New mobilizations are being prepared and

on February 2 a court hearing will decide whether Alexey Navalny has to serve a sentence from years ago in prison

.



The Russian opposition has always had a difficult time getting its message into the public debate in the country.

But Navalny's assassination attempt last year and his imprisonment have put the opponent at the center for the first time.

Well-known figures of culture and entertainment have called for justice for a man who until recently only had solid support in the big cities

.

In Vladivostok the demonstration was attended by Yuri Dud, author of one of the most popular Russian YouTube channels with 8.6 million subscribers.



The capital and small towns protested the same day.

"People took to the streets not only for the freedom of Navalny, but also because they see no other way to seek justice where there are no courts or elections," wrote the columnist of 'Novaya Gazeta' Kirill Martynov last night.

Following the trend of the last two years, there are more and more teenagers in the marches, increasingly spread on platforms such as

TikTok

.

Many young people attended who have not known any other reference to Russian state power than Vladimir Putin.

Alisa, 19, was yesterday in the front line of Pushkin Square with two friends: "We are not here because we want Navalny as president, but because we want a government that behaves in a fair and fair way with the opposition, the elections they were a fiction, "he explained to EL MUNDO as lines of riot police passed by him.

Along with her, Sabina, also 19, asked for a fairer country: "Now everything is shared between Putin and his people."

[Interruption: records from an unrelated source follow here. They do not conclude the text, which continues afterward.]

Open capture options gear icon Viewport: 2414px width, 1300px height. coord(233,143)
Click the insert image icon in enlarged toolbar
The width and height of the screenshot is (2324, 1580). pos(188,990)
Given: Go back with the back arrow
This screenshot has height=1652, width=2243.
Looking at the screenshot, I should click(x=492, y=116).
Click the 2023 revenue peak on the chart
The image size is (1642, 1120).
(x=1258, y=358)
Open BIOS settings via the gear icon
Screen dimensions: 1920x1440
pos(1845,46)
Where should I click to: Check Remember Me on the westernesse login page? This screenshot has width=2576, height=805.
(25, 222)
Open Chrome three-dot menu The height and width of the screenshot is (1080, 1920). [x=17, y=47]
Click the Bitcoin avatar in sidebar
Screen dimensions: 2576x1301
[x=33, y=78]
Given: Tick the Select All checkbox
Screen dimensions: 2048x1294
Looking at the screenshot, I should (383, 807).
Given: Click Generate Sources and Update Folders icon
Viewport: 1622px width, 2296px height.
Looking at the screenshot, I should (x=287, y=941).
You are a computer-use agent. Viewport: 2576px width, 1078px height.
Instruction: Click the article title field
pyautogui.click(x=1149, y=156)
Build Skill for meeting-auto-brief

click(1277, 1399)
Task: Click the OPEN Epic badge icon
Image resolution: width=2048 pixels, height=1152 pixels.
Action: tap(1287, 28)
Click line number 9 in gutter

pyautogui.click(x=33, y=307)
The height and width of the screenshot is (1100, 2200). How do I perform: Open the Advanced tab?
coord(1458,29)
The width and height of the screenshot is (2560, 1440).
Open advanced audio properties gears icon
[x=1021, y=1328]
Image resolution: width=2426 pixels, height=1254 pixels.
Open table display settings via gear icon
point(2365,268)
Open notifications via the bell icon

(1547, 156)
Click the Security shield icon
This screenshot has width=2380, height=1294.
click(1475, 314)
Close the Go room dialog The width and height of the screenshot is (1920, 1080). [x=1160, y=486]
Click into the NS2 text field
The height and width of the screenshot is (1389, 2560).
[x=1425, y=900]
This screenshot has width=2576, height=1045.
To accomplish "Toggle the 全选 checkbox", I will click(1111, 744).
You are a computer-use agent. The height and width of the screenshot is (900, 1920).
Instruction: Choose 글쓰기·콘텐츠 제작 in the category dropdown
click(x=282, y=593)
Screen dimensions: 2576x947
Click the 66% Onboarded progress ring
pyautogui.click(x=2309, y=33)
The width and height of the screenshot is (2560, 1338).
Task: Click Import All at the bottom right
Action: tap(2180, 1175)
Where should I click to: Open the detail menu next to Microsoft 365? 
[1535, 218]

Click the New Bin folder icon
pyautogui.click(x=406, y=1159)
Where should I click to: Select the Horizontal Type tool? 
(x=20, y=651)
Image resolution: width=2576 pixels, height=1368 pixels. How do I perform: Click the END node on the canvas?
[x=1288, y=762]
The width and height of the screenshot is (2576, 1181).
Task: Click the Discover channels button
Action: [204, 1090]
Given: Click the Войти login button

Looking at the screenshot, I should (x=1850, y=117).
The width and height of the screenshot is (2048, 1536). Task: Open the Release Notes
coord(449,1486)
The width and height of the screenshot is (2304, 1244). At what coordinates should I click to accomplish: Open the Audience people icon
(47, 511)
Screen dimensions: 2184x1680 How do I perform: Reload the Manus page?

There were old men with traditional Russian hats, married couples, students with banners and residents of other cities with Russian flags.

"What a fucking night"

In some balconies,

flags of Belarus appeared

, where protests against the regime have taken place since the summer.

Shouts against the government and the police were repeated in cities large and small.

"What a shitty night," an agent complained as he blocked the passage of one of the subway exits.

Citizens of all ages recorded them with their mobile phones and sang songs against them in the subways of the square.

Respect for authority has dropped two notches this winter, at least in Moscow.



Although the political project of the dissent is not armed,

there is a common thread that runs from the countryside to the city

: the desire for the rule of law, security for all regardless of what is said or thought, and a brake once and for all to the corruption.



In Moscow alone there were more than 900 arrests.

The police were forced to cut off access to the city center and to the Kremlin as well.

Life in the center of the Russian capital was disrupted by the convocation of an extra-parliamentary opposition that according to the official media hardly represents anyone.

Around 7:00 pm, groups of protesters arrived at the Matroskaya Tishina Pretrial Detention Center, where Navalny is being held.

There, too, the arrests continued until late at night.



The government holds accountable not only citizens: other countries as well.

The Foreign Ministry demanded explanations from the US embassy in Moscow for the publication on its website of the itinerary of the opposition demonstrations, called despite the pandemic bans.

But all that information had been present on the Internet for days despite attempts to control it

.

Not only Facebook, VK and Twitter: TikTok is the new gunpowder that ignites the protest despite the official media.

A new generation is discovering the frustrations of their parents and older siblings.